I have no definitive proof that my cousin Jim Seaborn and the Jim Seaborn on the Stanley Cup are the same man. However, hypothesis is supported by the following items:
• Cousin Jim was born in 1892 making him about 23 in 1915 – the right age to be playing professional hockey;
• Known to be very athletic – born out by item after item in the Winnipeg newspapers;
• Seaborn is a fairly rare name;
• My daddy said that the Jim Seaborn on the Stanley Cup is Cousin Jim
Unfortunately I know very little about Cousin Jim and his branch of the family, but will share the relevant bits identified to date. James "Big Jim" Seaborn was born in Manitoba March 6, 1892 in Manitoba, the 4th of 8 children. Parents were Thomas James and Elizabeth (Neely) Seaborn.
My dad told me that his father told him that Jim was a professional hockey player and won just about every athletic competition open to him from a very young age. Other branches of the family might have memorabilia. My branch currently has unsubstantiated rumor. I will email a cousin in BC and see if she heard anything about Jim or knows where there might be some memorabilia lying around.
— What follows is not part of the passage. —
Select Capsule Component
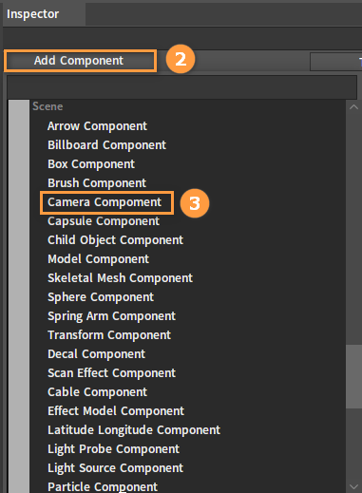Image resolution: width=362 pixels, height=493 pixels. click(x=104, y=221)
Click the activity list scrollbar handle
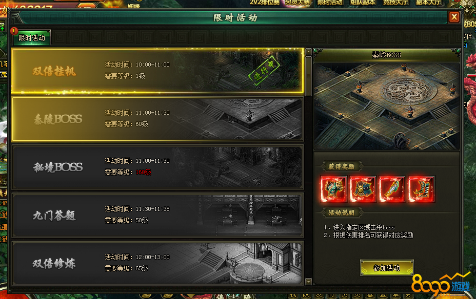476x299 pixels. pyautogui.click(x=308, y=76)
An article in the Vancouver Courier, dated March 24, 2005 says that "Jimmy Seaborn" moved from Portland before beginning the 1914-15 season with the Millionaires. I see only one Seaborn in the 1910 US census in Oregon; CC Seaborn roomed at a boarding house in Portland ans was born in Illinois in about 1871. (That would have made C.C. 45 years of age when Jim was 23 in 1915- RC) There were pro hockey teams operating in Portland at the time so Jim could well have been playing for one of them. Jim was still in Winnipeg in 1911 when he appeared in the census with his family on Boyd Street. The 1921 census is not yet available. However, Jim's branch of the family does have ties to the Vancouver area as this is where his father died (1926) and two of his sisters were married (1925 and 1927). It seems that many folks from Winnipeg moved to Vancouver so these family events may or may not be any relevance to Jim playing there. The 1921 census is not yet open to the public.
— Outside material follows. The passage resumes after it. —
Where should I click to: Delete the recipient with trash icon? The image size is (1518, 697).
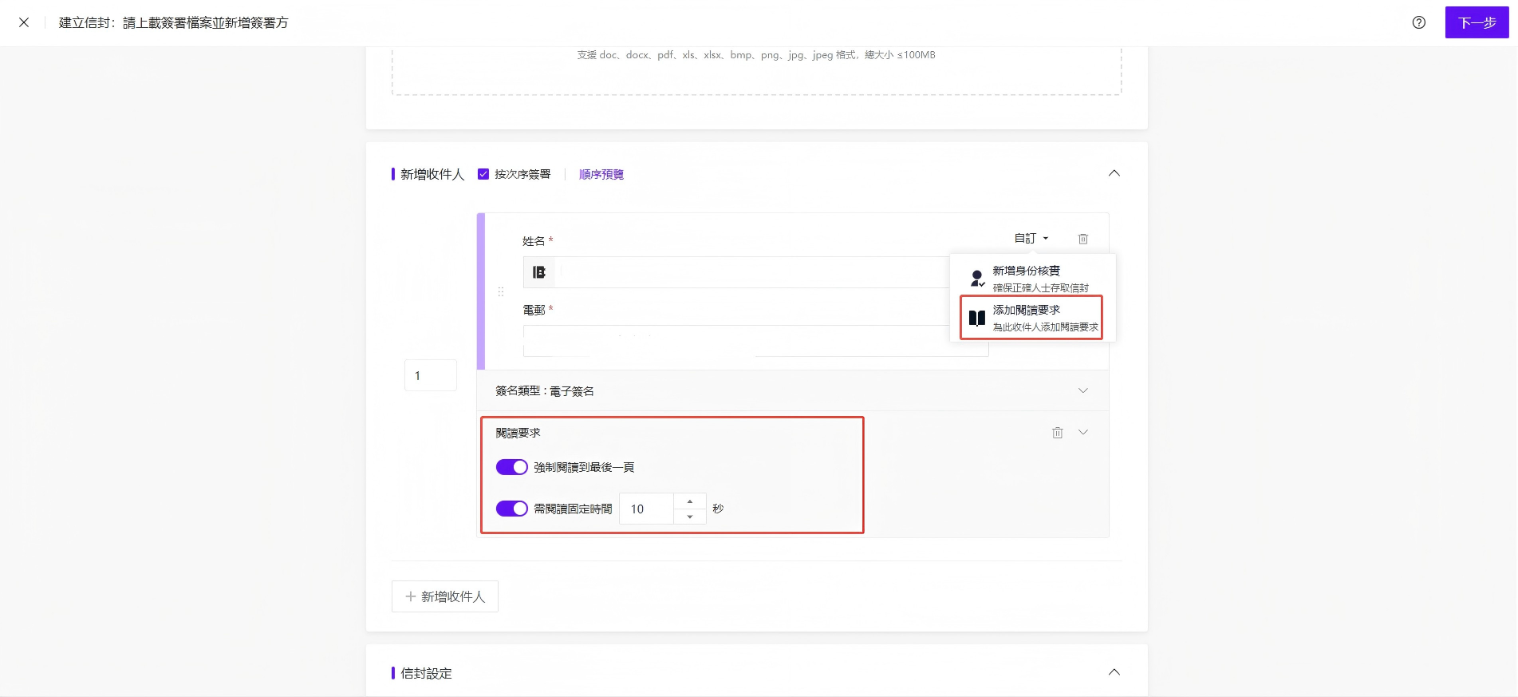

From my end, I was able to inform her and confirm much of what we'd already both known.
Jim Seaborn never played in the league known as the NHL. He is likely not one of the pictured players in the Millionaires group photo at my blog - the most common known shot of that team. As the Stanley Cup has 12 names engraved including Jim, this photo has only 8 players abd was likely taken at the start of their innaugural season before others players were added, purchased, or traded for to fill the lineup.
Through a multitute of old time semi pro hockey league databases I was able to conclude that Jim was a defenseman and played for five teams in the CHL from 1925 to 1932. The most complete profile was from the Hockey Database website I'm sure many of us use for an occasional resourse. On this link you will find his stats and follow his career from city to city. I consider this crucial information, especially his final, second stop in Kansas City, as he may have returned there at age 40 for reasons of family moreso than hockey. I just guessing, mind you, but I imagine it a calcualted one.
By the way, not bad stats for a defenseman of that era.
The CHL in it's day did have many individual awards, none of which Jim won. Also making information hard to come by, is the fact that those small American hockey leagues shifted teams quite often in search of stability in those years.
I was not able to come up with any playing information or stats for the years prior to 1915 and betwen that year and 1925. That missing decade surely holds clues as to where Jim Seaborn may have settled and raised family.
Most interseting note of my search so far was finding a Vancouver Province article dated this August 24, 2006. It may be what started family members searching for background on Seaborn to begin with.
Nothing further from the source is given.